Douglas – A former Douglas-base Border Patrol agent received a 3-month prison sentence for depositing $500,000 into a Mexican bank account and repeatedly lying on background checks.

Oscar Cornejo, 39, pleaded guilty in September to making false statements about previous criminal charges filed against him and about his border-crossing history, U.S. District Court records show.

Conejo, who was fired after 15-years as a Border Patrol Agent and rising to be a supervisor with a six figure income, also admitted to concealing assets from a bankruptcy court. But he said the $500,000 came from cyclically depositing his paychecks into ATM’s in Arizona and withdrawing the money in Mexico to take advantage of the currency exchange rate. Conejo used three U.S. banks to deposit into two Mexican bank accounts.

One deposit was for $4,060 on Feb. 3, 2017; a deposit of $4,316 the following day; and $4,980 the next day. To make a long story short, Conejo was telling the court that he made the $500,000 due to the currency exchange rate from dollars to pesos.
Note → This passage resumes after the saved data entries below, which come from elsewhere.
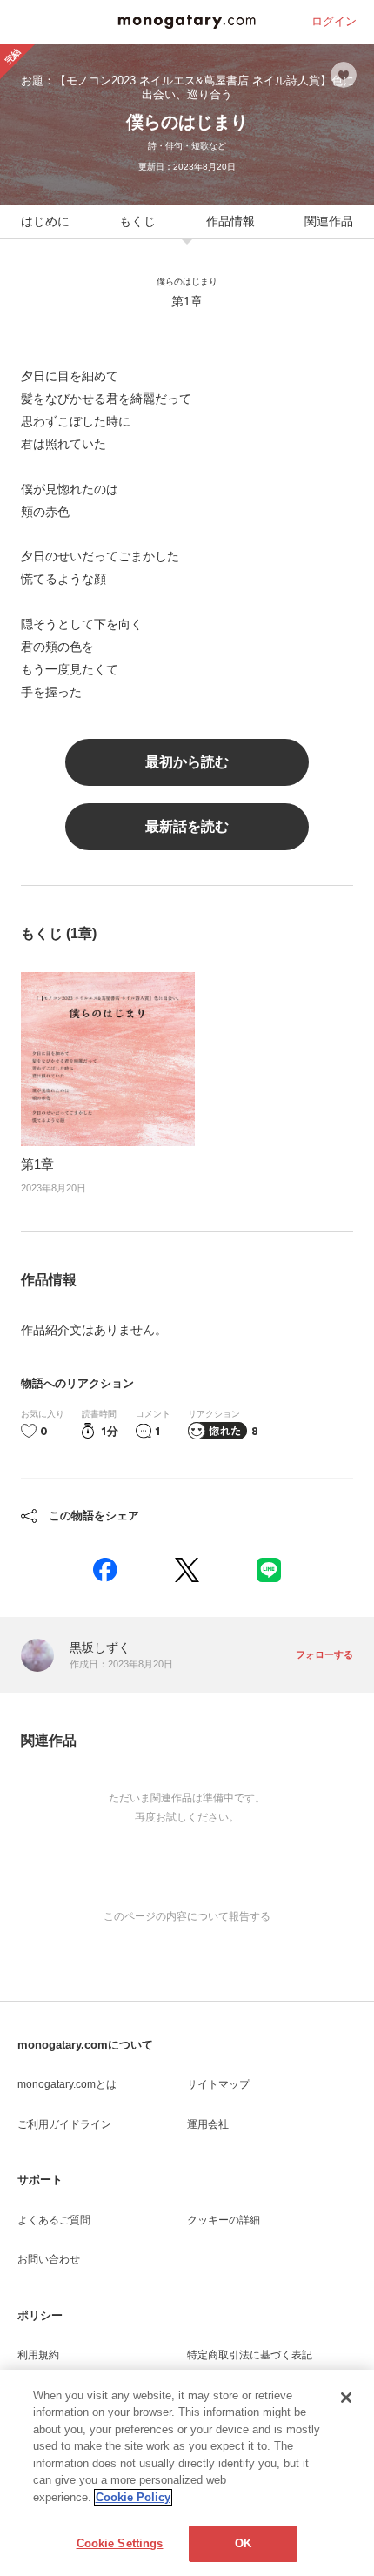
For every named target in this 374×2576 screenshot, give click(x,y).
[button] (105, 1570)
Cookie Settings (120, 2543)
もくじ (137, 221)
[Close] (346, 2397)
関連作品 (328, 221)
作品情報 (230, 221)
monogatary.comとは (67, 2084)
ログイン (334, 21)
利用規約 (38, 2355)
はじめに (45, 221)
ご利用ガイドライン (64, 2124)
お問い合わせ (48, 2259)
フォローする (324, 1654)
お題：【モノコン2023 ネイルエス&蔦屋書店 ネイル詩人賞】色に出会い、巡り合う (187, 87)
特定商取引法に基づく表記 (249, 2355)
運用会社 (208, 2124)
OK (243, 2543)
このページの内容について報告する (187, 1916)
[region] (187, 2473)
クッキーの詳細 (223, 2220)
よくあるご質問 (53, 2220)
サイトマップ (218, 2084)
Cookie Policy (133, 2497)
Some of Cornejo’s bank accounts were closed because of suspicious activity, and Cornejo told bank officials the activity was due to his wife running a business in Mexico, federal prosecutor Susanna Martinez told Judge Cindy K. Jorgenson at a sentencing hearing Wednesday.

“It’s absurd for him to say, ‘I made all this money on the exchange rate,’” Martinez said. “Do you know how many people would do that if they could make $500,000?”

Investigators traced his Border Patrol salary and could see it was separate from the $500,000 he had deposited.

Conejo’s sentencing was held last Wednesday and Judge Cindy K. Jorgenson stated that Conejo displayed an “attitude of dishonesty.”

Prosecutor Susanna Martinez stated that “you can’t take anything Mr. Conejo says as truthful or forthcoming.”

Cornejo is a native of Peru who came to the United States when he was 5 years old. He was hired by the Border Patrol in 2002 during a hiring surge in the aftermath of the events of September 11, 2001. The agency apparently never completed a background check which would have revealed prior criminal activity. Cornejo was apparently charged in Florida in 1996 with aggravated battery and retaliating against a witness. He was sentenced to two years probation.

Cornejo was sentenced below the 24 months requested by federal prosecutors, in part because of a recent cancer diagnosis.